Critical evaluation of the education system in Sudan from independence to date

Adil A. Dafa’Alla, Airbus UK Ltd, UK
Elmouiz Siddeg Hussein, Airbus UK, UK
Marwan A.A. Adam, Sudanese Knowledge Society, Sudan

Purpose: The paper aims at provoking national debate in light of its findings for all concerned to participate in outlining an ‘Action Plan’ to get the education system, and hence, the country, back on track.
Design/Methods/Approach: This paper focuses on the narrower meaning of education as a process for certain periods from schooling to colleges through fixed time, fixed curriculum, fixed classes, fixed subjects for degree or certification and hence will consider only a subset of these aims. It models the education system as an engineering system of processes that identify the individual as an input and the qualified, trained graduate as a product of this system that is supposed to satisfy certain measurable Key Performance Indicators (KPIs). In this sense, the education system is designed to serve the objectives of the national development in a specific state or country. Indeed, the link between the aims of the educational system and the National Development Plan (NDP) is organically established and is essential for any successful and meaningful education system. The paper goes on to review and critically evaluate and assess the Sudanese education system against its objectives and its ability to meet the NDP of the country throughout its post-independence history. For this purpose, post-independence history was divided into three major phases during which the education system has undergone major overhauls, namely of the year 1956–1969, 1969–1989 and 1989–to date. A qualitative research methodology based on analysing the experience of the authors both as customers of and providers to the system throughout the target period was adopted.

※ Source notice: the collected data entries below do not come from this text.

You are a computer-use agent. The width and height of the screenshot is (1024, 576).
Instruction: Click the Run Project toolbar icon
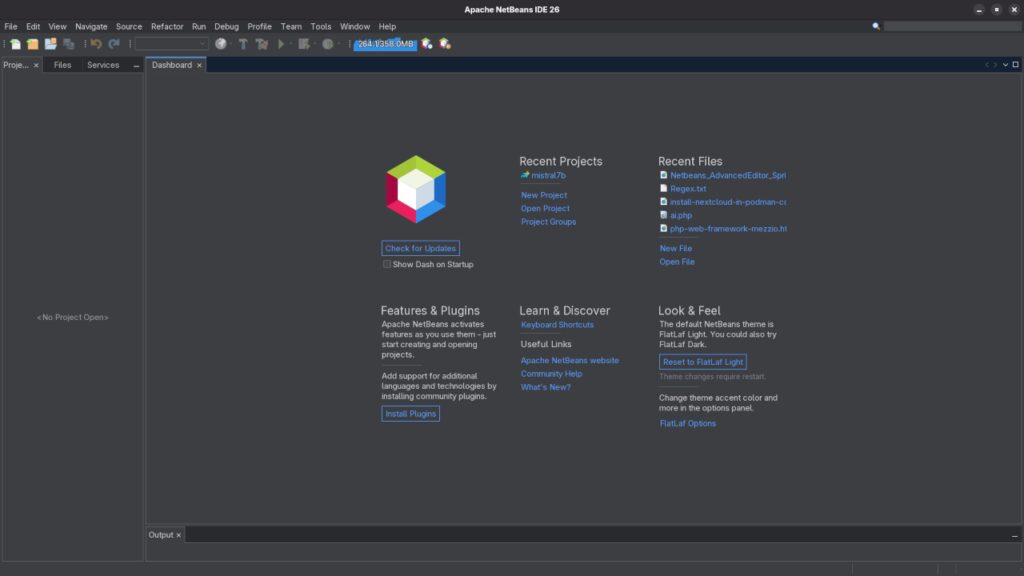pos(280,44)
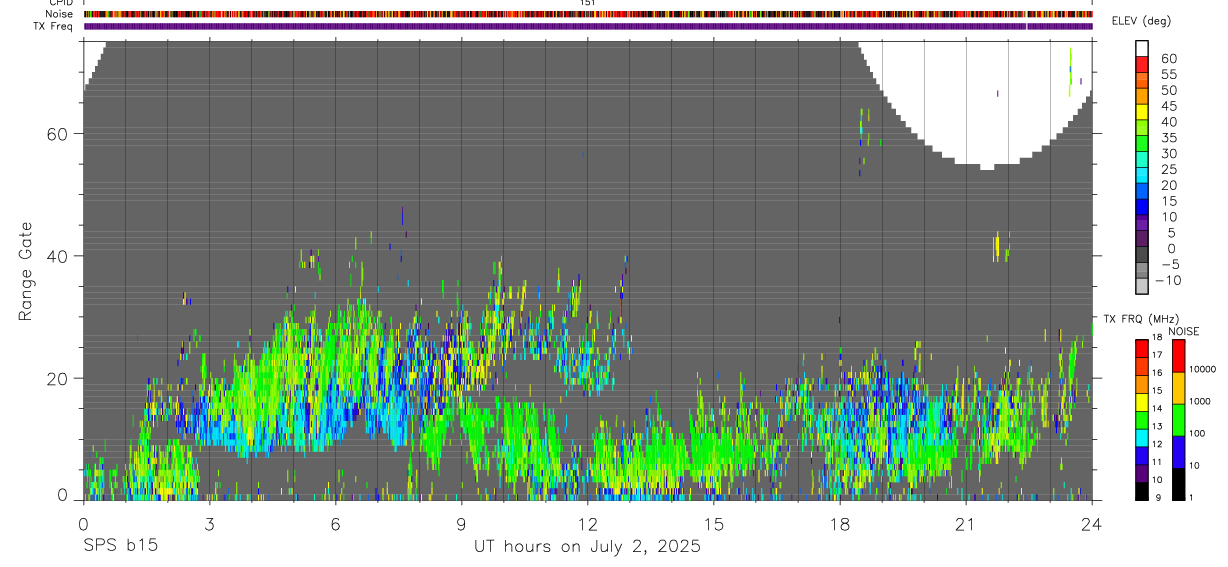Click the 'UT hours on July 2, 2025' title
This screenshot has width=1228, height=567.
pos(587,547)
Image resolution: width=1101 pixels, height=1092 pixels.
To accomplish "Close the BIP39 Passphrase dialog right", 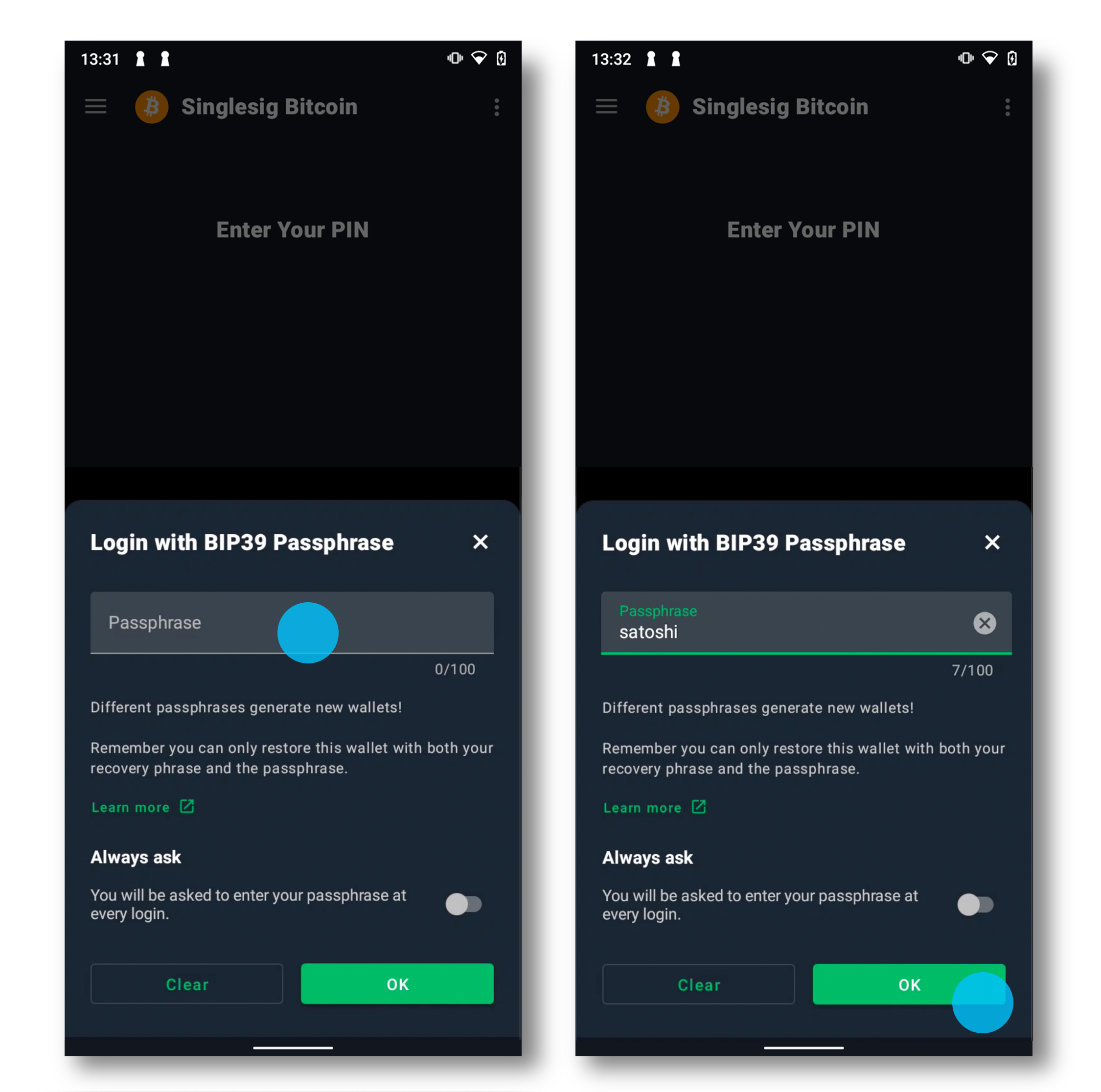I will (x=994, y=543).
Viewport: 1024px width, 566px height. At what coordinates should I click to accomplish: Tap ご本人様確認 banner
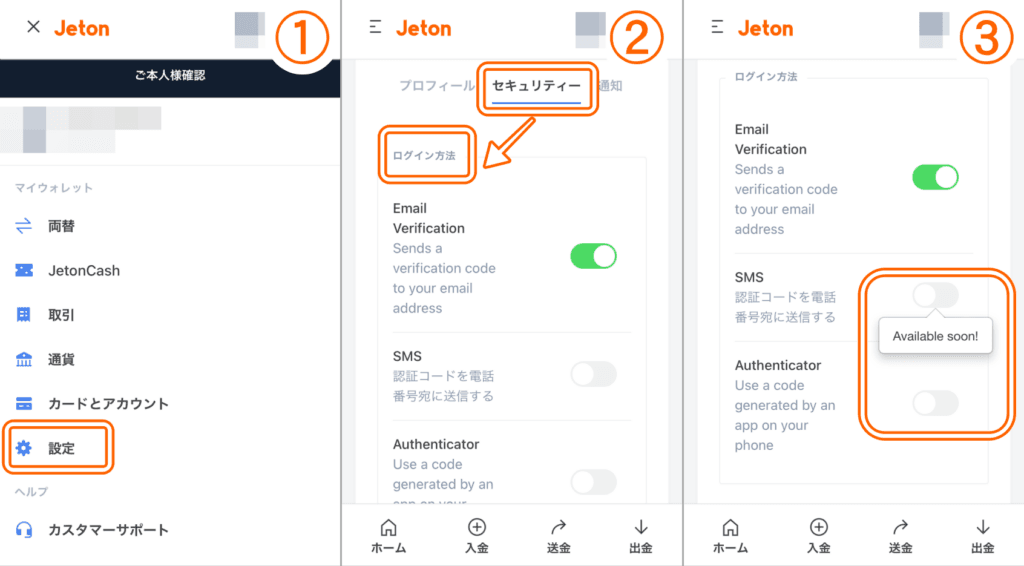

Findings: The review of the education system performance in post-independence Sudan has identified three major phases during which it has undergone major overhauls, namely of the year 1956–1969, 1969– 1989 and 1989–to date. The link was clear between the major political changes marking these phases and the impact they had on the structure, architecture and performance of the education system in the Sudan. This has led to a clear de-link between the current system and the NDP. Irrespective of whether this was done by design or was an unintended consequence of the change, the outcome is devastating on the country’s economy and the well-being of its citizens has been affected. Accordingly, the paper is calling upon all concerned parties to engage in national debate in order to outline an Action Plan to remedy the situation and put education back on track.
Originality and Value: The modelling and presentation of the education system as a simple system of engineering processes, where the outcome is a measurable product through identifiable KPIs is novel. The evaluation of the education system against the objectives of the NDP using the prescribed model is also highly useful as it gives the education system clearly identifiable purposes through the ‘customer’ of the system, with a clear link as to how the system serves the country economically and reflects in the standard of living of its citizens. This is a hot topic that affects all Sudanese citizens irrespective of their schools of thought. Hence, provoking them into a national debate with an aim to outline an ‘Action Plan’ is essential.
Keywords: Sudan; education system; system of processes; National Development Plan; NDP; action plan; review; assessment; model; engineering methodology.